G. Plaintiff’s medical records summary should be deemed inadmissible: Granted in part and denied in part. FRE Evidence 1006 states “The proponent may use a summary, chart or calculation to prove the content of voluminous writings… that cannot be conveniently examined in court….” “[C]ourts must be scrupulous in assuring that the summary accurately portrays the underlying material.” 2 McCormick On Evid. § 241 (7th ed.) (citing United States. v. Taylor, 201 F.3d 311, 315 (5th Cir. 2000) (“A necessary precondition to the admission of summary charts is that they accurately reflect the underlying records or testimony, particularly when they are based, in part, on the [proponent's] factual assumptions.”)). Although summaries may present only one party’s side of the case, summaries should not contain inferences and assumptions that are not fully supported by evidence in the record and the underlying document from which the summary is drawn. Id. (citing, inter alia, Peat, Inc. v. Vanguard Research, Inc., 378 F.3d 1154, 1159-60 (11th Cir. 2004) (“…because summaries are elevated under Rule 1006, care must be taken to omit argumentative matter in their preparation lest the jury believe that such matter is itself evidence of the assertion it makes.”)).

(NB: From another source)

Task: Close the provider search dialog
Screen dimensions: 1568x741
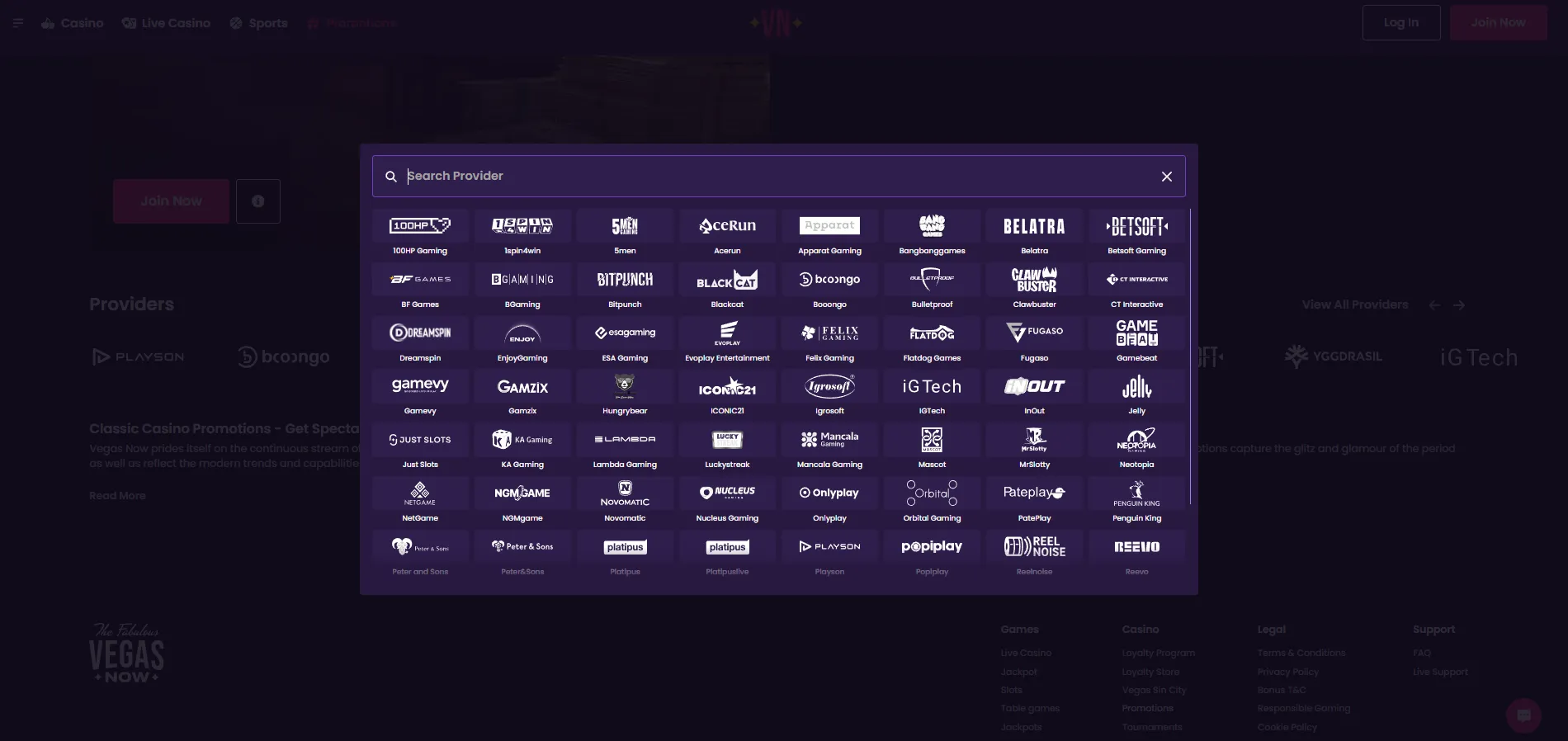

Defendants complain, among other things, that the summary for the day of the incident in question omits the doctor’s finding of “no significant injury” and that “[t]he document is misleading under Rule 403 in that it does not provide a full description of the medical treatment/diagnoses Mr. Fobbs received on the particular days listed.” (Doc. 151-1, p. 7). Defendants also point to the omission of certain dates where Plaintiff was treated for his toe. (Id.)

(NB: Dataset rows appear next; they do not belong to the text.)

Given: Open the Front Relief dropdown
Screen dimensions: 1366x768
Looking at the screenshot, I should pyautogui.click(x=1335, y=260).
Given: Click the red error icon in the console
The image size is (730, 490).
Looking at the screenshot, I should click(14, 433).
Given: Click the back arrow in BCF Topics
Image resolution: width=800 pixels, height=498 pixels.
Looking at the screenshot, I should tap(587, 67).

The Court finds that the omission of “no significant injury” is potentially misleading and instructs Plaintiff that if he desires to use the summary, the entry should be amended to add that part of the entry. However, Plaintiff is not required to include the entirety on the entries for the dates chosen. If this were required, it would not be a summary.

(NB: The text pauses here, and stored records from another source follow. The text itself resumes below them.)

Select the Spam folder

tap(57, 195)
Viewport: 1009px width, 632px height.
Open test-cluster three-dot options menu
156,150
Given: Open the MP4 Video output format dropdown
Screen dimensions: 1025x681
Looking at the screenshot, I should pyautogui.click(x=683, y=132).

Defendants certainly have the right to point out to the jury, through its medical experts or in argument, that the summary fails to mention items Defendants think important. Further, as a precautionary matter, the Court will advise the jury at the time of the introduction of this exhibit, this summary offered by the Plaintiff is only that and to be used as an aid in understanding the evidence and that the full medical chart will be in evidence for the jury to consult. With these qualifications, the Summary will be allowed into evidence pursuant to Fed.R.Evid. 1006.

I. Conclusion

Accordingly, IT IS ORDERED that the Plaintiff’s Motion in Limine to Exclude Certain Opinions of Dr. Hines (Doc. 122) is GRANTED IN PART and DENIED IN PART;

IT IS FURTHER ORDERED that the Plaintiff’s Motion in Limine to Exclude Opinion to Be Offered by Dr. Roundtree (Doc. 123) is DENIED;

IT IS FURTHER ORDERED that the Plaintiff’s Motion in Limine to Exclude Defense Exhibits and Witnesses (Doc. 132) is GRANTED

IN PART and DENIED IN PART; and IT IS FURTHER ORDERED that Defendants’ Motion in Limine (Doc. 151) is GRANTED IN PART and DENIED IN PART.